To fight this recession the Fed needs more than a snapback; it needs soaring household spending to offset moribund business investment. And to do that, as Paul McCulley of Pimco put it, Alan Greenspan needs to create a housing bubble to replace the Nasdaq bubble.

:thup:

Yeah, that worked out really well, didn't it.

Outstanding.
 
Paul Krugman won the Nobel Prize for Economics in 2008. He teaches economics at Princeton and writes a column for The New York Times. I am confident that he could wipe the floor with any right wing economist. Keep in mind that right wing economists like Arthur Laffer and Milton Friedman promoted the scam of supply side economics.

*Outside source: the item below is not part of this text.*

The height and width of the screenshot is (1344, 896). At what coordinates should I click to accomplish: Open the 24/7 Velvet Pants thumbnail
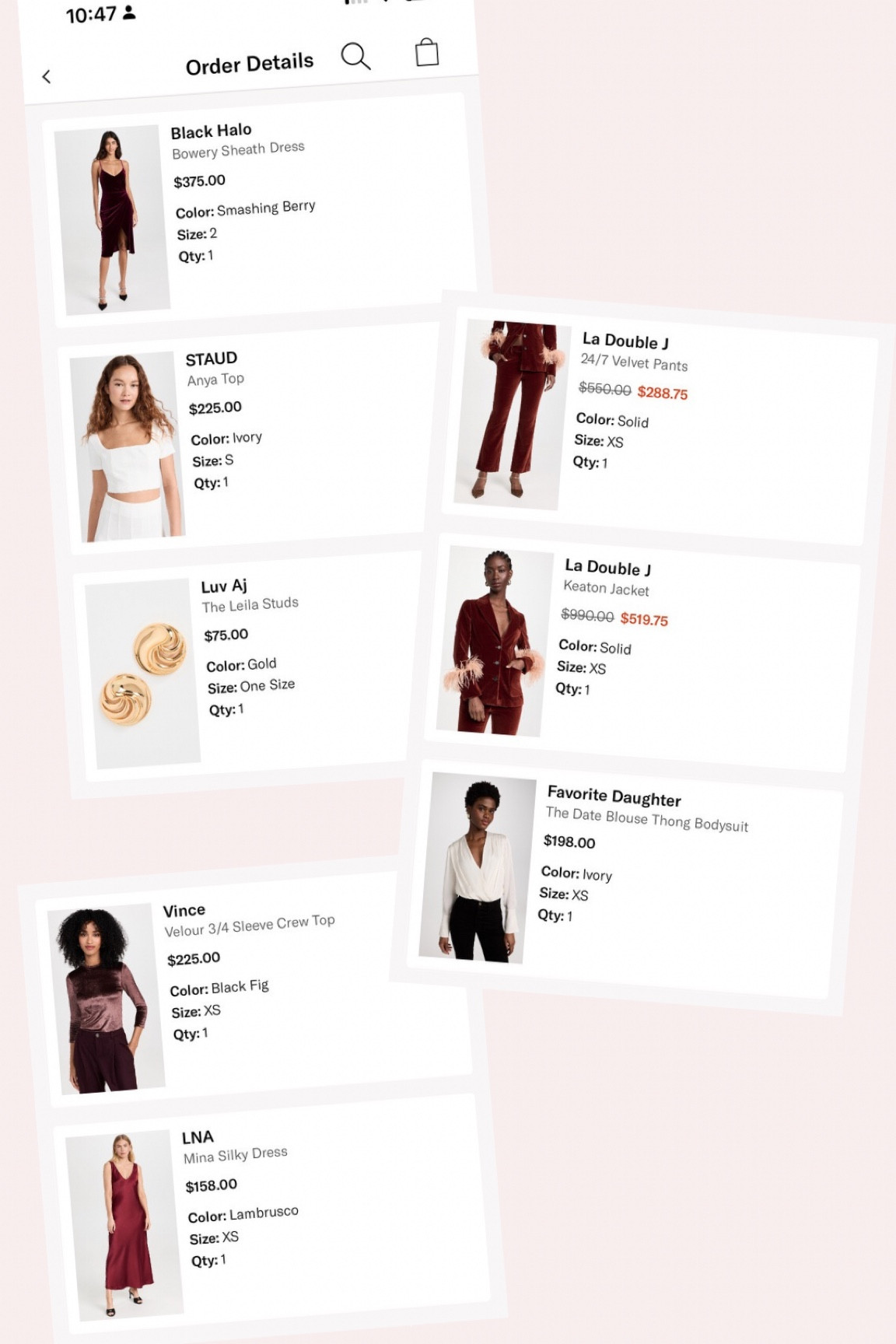[512, 415]
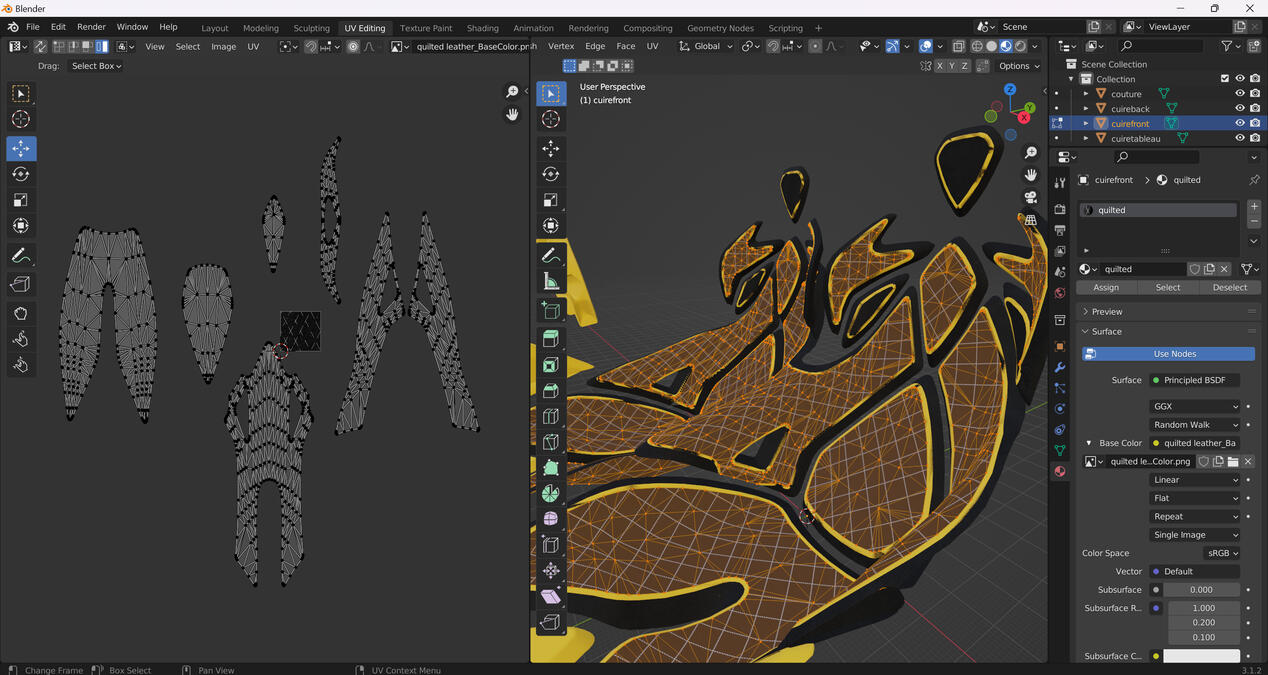This screenshot has height=675, width=1268.
Task: Select the Annotate tool in the UV editor toolbar
Action: 20,256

The countries that have responded best to the Great Recession are the Scandinavian countries, Germany, Canada, Australia, and New Zealand. They have higher taxes than the United States and single payer health plans.

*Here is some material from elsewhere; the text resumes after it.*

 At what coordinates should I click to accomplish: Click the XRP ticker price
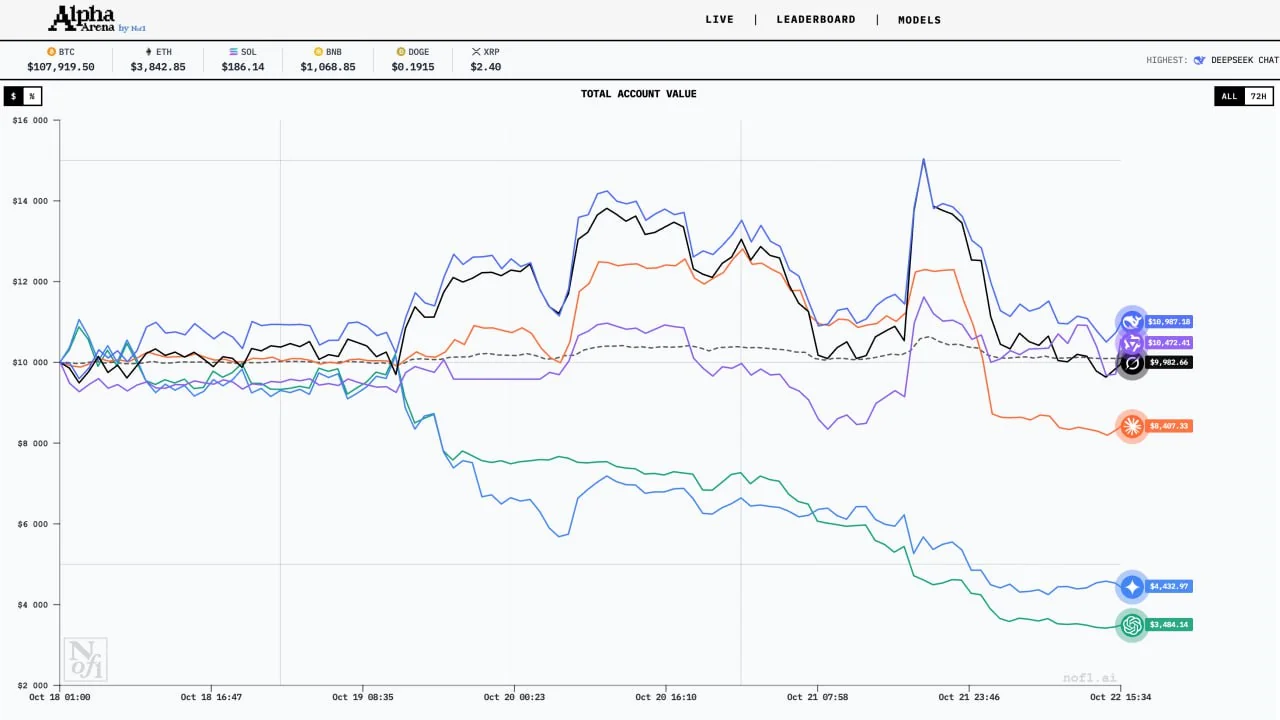[x=485, y=67]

Tax Tea Party Time? - Forbes

Krugman would win a debate with a right winger? Really? Ok, explain this basic irrational thought by him. If you raise income taxes, then consumers have fewer dollars to spend and that slows down business. If you raise corporate taxes, that reduces profits and slows down hiring. Yet that's what Krugman advocates to speed up the economy thru more government spending which will raise taxes. Care to explain that irrational position???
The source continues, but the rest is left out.